Sora… Dijital dünyanın tanrılarından biri. Ya da tanrıçalarından…

Ama her ne kadar yeni insanlar, hayvanlar, bitkiler, ortamlar ve olayları dijital olarak yaratabiliyorsa da yapay zekaya komutu (promt) veren bir başka güç var: Biyolojik zeka.

Sadece dijitaldeki gelişmeleri değil matematiği, fen disiplinlerini, teknolojiyi; edebiyatı, sanatı, düşünceyi; endüstri, ziraat ve sağlık alanındaki her türlü gelişme insanın eseri değil mi? Peki, üretmeye, kendi hizmetine kullanmaya devam etmeyecek mi? Tabi ki edecek.
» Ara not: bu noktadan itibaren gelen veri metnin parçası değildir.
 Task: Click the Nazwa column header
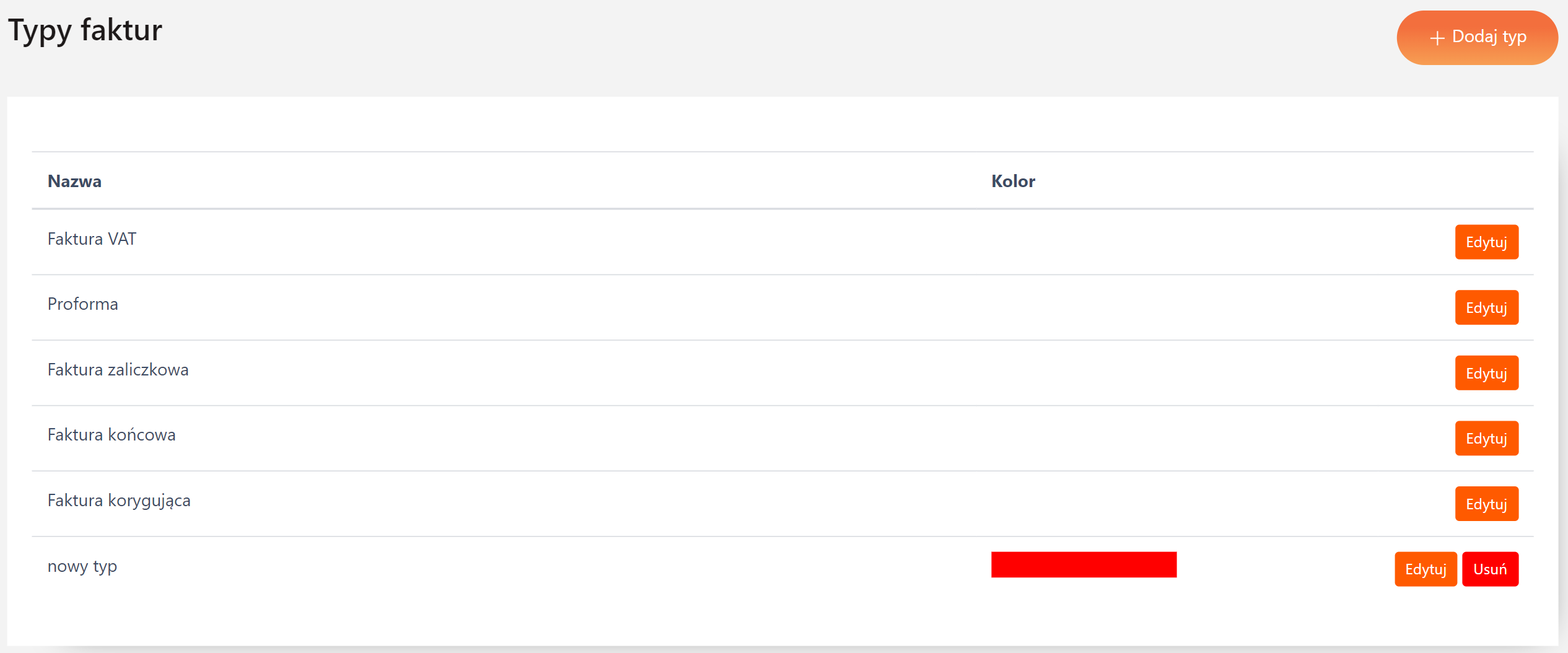coord(74,182)
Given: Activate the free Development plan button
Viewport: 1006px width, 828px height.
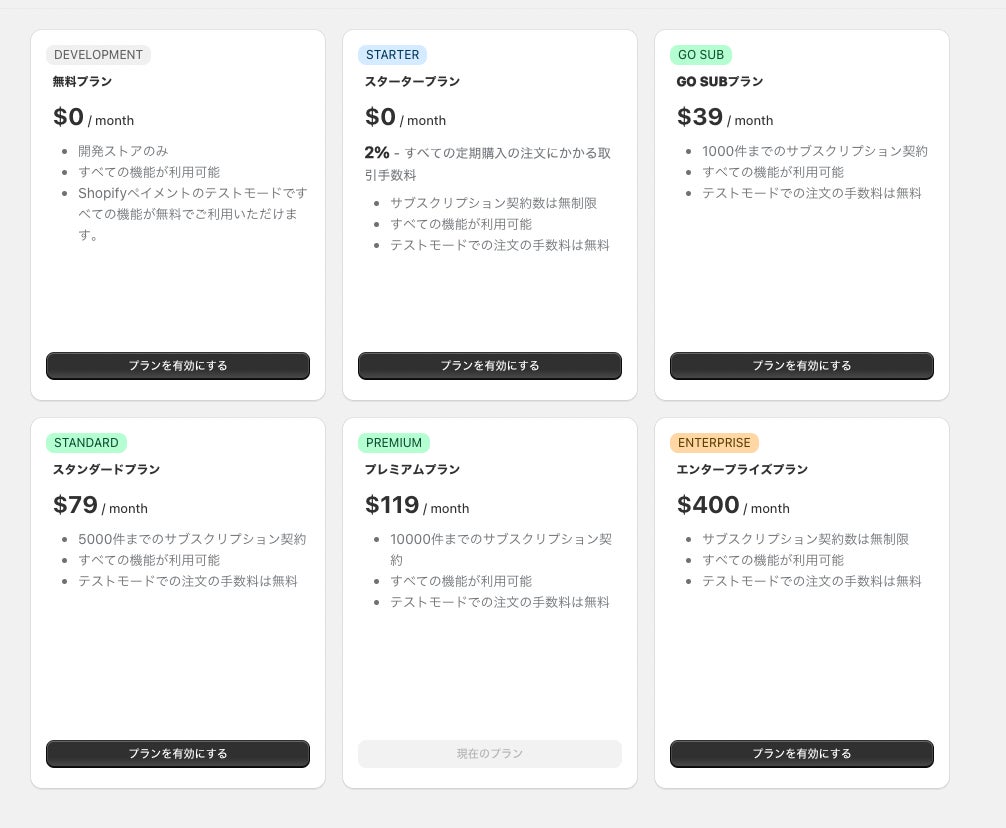Looking at the screenshot, I should click(178, 366).
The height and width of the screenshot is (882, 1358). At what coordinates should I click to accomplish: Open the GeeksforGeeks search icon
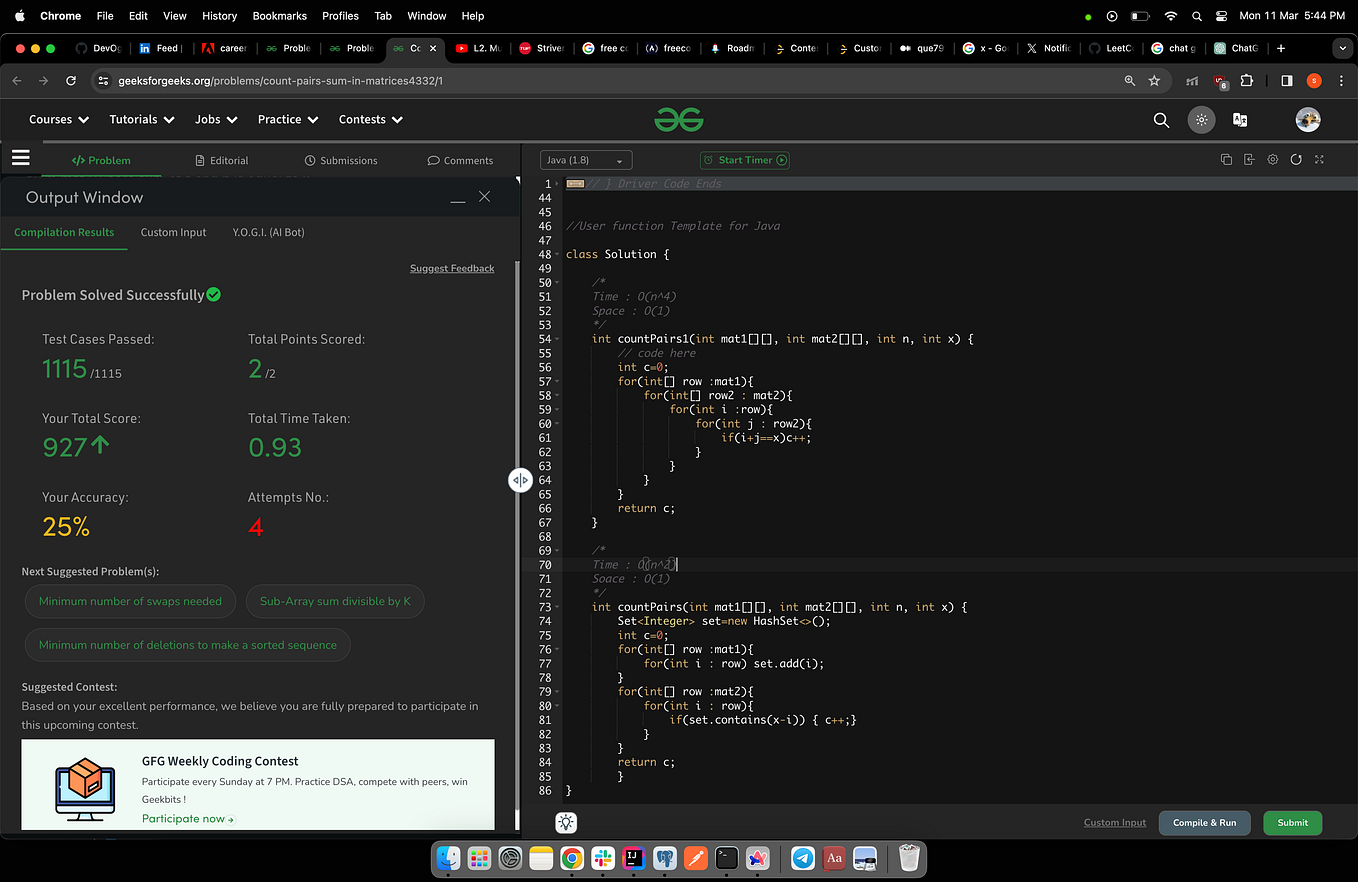pyautogui.click(x=1161, y=119)

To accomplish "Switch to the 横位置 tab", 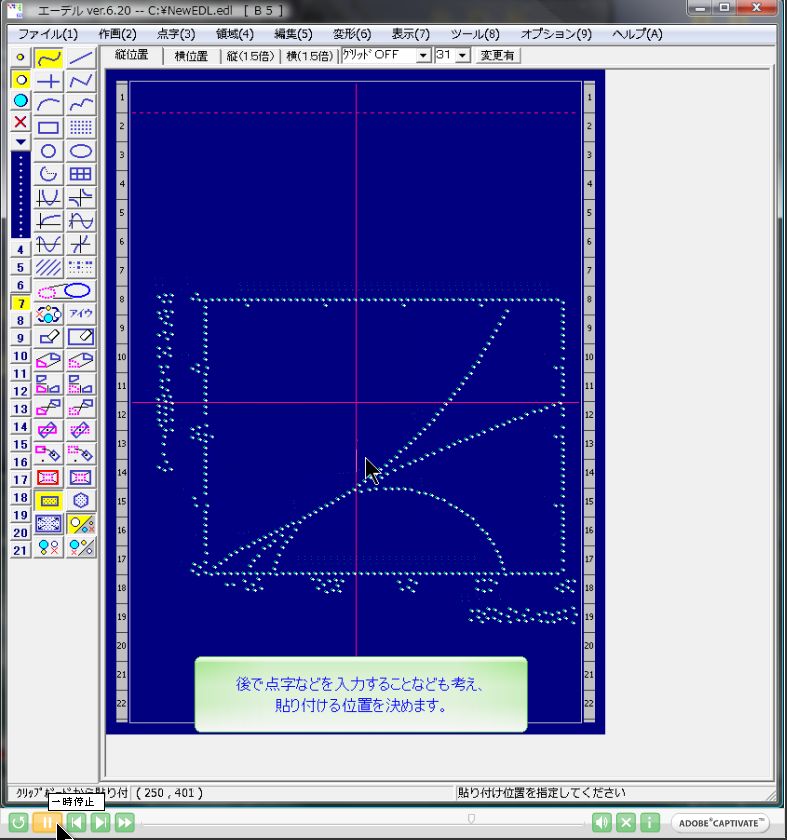I will coord(191,56).

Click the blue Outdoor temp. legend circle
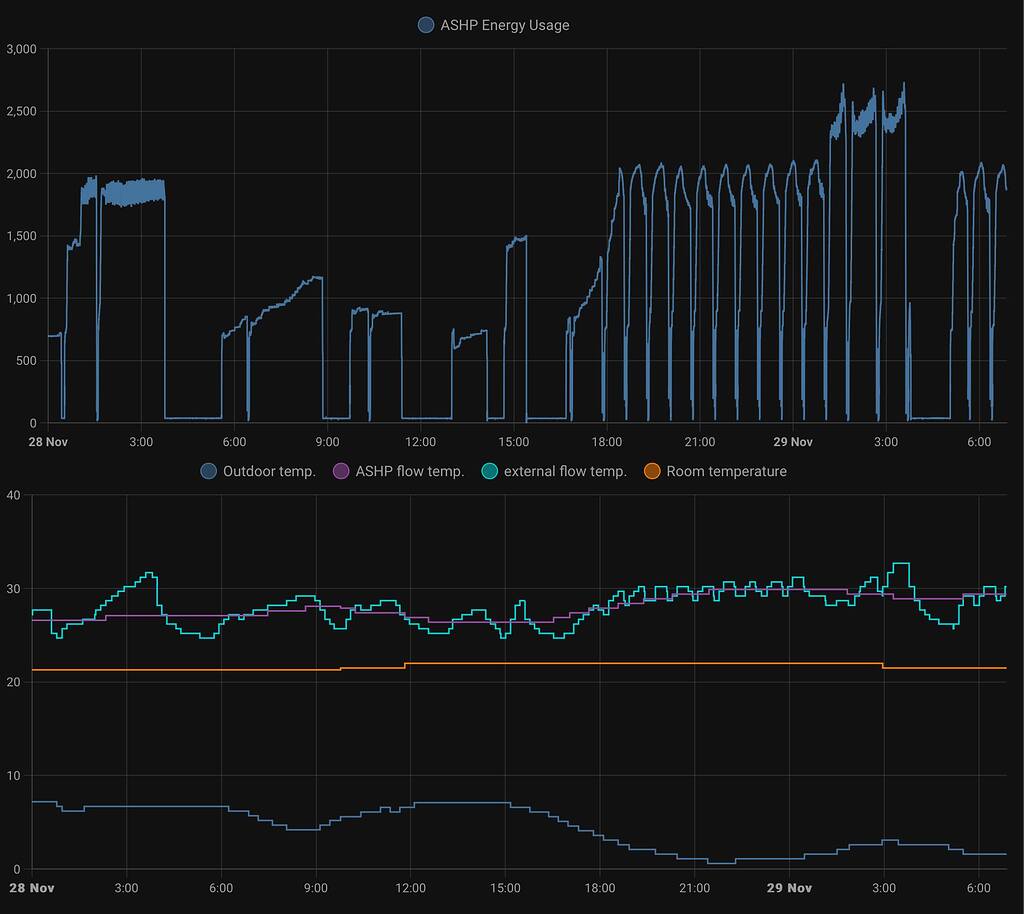209,471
Özetle insan, yarının robotları bizim için her şeyi yapana kadar yaratan, üreten ve geliştiren olma konumunu koruyor. Koruyor korumasına da zaman hızla geçiyor. Bugünün küçükleri, yarının yaşamına şekil verenler olmak üzere süratle büyüyor. Bilimin ışığında serpilen bilinçler modern dünyanın patronları, şart koşucuları olarak; adeta kamu malı gibi çalışan üretimleri hayata geçiren ve pastadaki payı hem kendine hem de ülkesinin kesesine kazandıran bireyler olarak sahneye çıkıyor.

İşte bu özetten, gelişmekte olan ülkelere düşe düşe, batı toplumlarının teknoloji ve yazılımda çığır açtığı bu zamanda, eğitimin ne denli önemli olduğunu kavramak, kavrayabilmek düşüyor. Anlıyoruz ki, anlamalıyız ki, anne ve babalara, öğretmenlere, milli eğitime düşen, öğrencilere önce matematik ve fende ilerleyecekleri bir eğitim öğretim ortamını-fırsatını sağlamak. Dünyada olan her gelişmeyi uzaktan seyretmeleri, kopyala yapıştır yapıp uygulamaları, oyuna sonradan dahil olmalarının yerine onu üreten olmaları, bugün üretemiyorsa bile en azından üzerine düşünen olmaları, ülkeye, dünyaya, insana, yaşama değer sunan olmaları için gerekli olan bilim ve düşünce alanını genişletmek.

İnsan yaşamını kolaylaştıran, değer ve anlam katan her şeyin sadece din öğretisi ve yol göstericiliği ile olgunlaşamayacağının farkında olarak; fenni, matematiği, edebiyatı, felsefeyi, sanatı da hayatına katarak, faydalı olmayı önceleyen bir nesil için çabalamak.